Не в настроении, я спросил: «Зачем?»
«Какого-то мужика переводят. Думаю, им нужен свидетель.»
Я не смог представить, зачем при переводе потребовался свидетель, и ощутил приступ паранойи; однако не думал, что Совет прибегнет к хитрости для демонстрации власти, и, поэтому, хотя и неохотно, я позволил мужику эскортировать меня к пристройке.
Ворота стояли открытыми, и в проходе силуэтами на фоне освещенной луной реки собралась группа людей, всего десять-двенадцать, состоящая из членов Совета и из их глашатаев. Их молчание встревожило меня, у меня снова разрослась паранойя, думая, что это меня переводят; но потом я заметил в стороне Коланджело, припертого к стене несколькими мужиками. Он тревожно дергал головой то в ту, то в эту сторону. Воздух был прохладен, однако он потел. Он взглянул на меня, не выдавая своей реакции — либо он не различил меня, либо заключил, что я лишь в меньшей степени причина его затруднений.
Черни, вместе с ЛеГари, Эшфордом и Холмсом стояли слева от входа. Пока я дожидался, какой ритуал будет применен, все еще не понимая, зачем приглашен, Черни сделал нетвердый шаг в мою сторону, опустив глаза, цепляясь руками за пояс, и обратился ко мне со своим обычным неразборчивым бормотанием. Я не понял ни единого слова, однако паклеголовый, что прилип к моему локтю, сказал фальшивым тоном: «Ты плохой парень, Пенхалигон. Вот что говорит тебе этот человек. Ты видел то, что видели немногие. Может, тебе и надо это увидеть, но ты не был готов.»
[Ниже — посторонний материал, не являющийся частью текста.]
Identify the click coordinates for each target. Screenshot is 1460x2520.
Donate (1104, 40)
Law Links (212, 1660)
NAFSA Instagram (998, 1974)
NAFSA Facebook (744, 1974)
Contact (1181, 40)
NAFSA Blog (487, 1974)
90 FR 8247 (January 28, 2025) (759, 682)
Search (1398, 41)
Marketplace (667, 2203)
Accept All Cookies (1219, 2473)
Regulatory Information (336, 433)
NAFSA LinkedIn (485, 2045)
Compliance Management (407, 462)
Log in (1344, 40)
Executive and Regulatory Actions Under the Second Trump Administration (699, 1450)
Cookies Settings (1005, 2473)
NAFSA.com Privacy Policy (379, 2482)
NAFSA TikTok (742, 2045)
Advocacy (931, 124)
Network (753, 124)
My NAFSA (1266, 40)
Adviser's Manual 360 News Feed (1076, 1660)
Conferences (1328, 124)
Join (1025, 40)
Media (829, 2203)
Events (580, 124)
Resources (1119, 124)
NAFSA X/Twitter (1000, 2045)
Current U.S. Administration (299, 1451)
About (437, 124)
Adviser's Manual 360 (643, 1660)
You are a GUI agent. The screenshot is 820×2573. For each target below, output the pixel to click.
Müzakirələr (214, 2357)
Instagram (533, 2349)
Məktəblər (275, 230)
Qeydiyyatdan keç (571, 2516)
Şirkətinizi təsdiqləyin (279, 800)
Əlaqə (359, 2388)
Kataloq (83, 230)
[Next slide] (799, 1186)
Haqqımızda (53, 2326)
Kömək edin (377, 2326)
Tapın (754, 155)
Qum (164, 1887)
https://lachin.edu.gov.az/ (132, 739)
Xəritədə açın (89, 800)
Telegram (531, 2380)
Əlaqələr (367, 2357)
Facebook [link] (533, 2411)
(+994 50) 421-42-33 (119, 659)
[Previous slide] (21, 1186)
Паклеголовый сделал паузу и Черни заговорил снова. Я не находил ничего на его лице, что поддерживало бы суровость его предыдущих слов — казалось, он говорил несвязно, словно по памяти, озвучивая воображаемый диалог, и подумав так, я сообразил, что хотел бы знать, кто мы для него, образы памяти или создания воображения: не зашел ли он так далеко по пути свободы, что те, кто живет в Алмазной Отмели являются не более чем тенями его разума.
«Это край шахты», сказал паклеголовый, когда Черни закончил. «То, что ты видел внизу — лишь метафора. Там ты был ближе всего к погибели. Вот зачем мы позвали тебя, чтобы ты смог увидеть и понять.»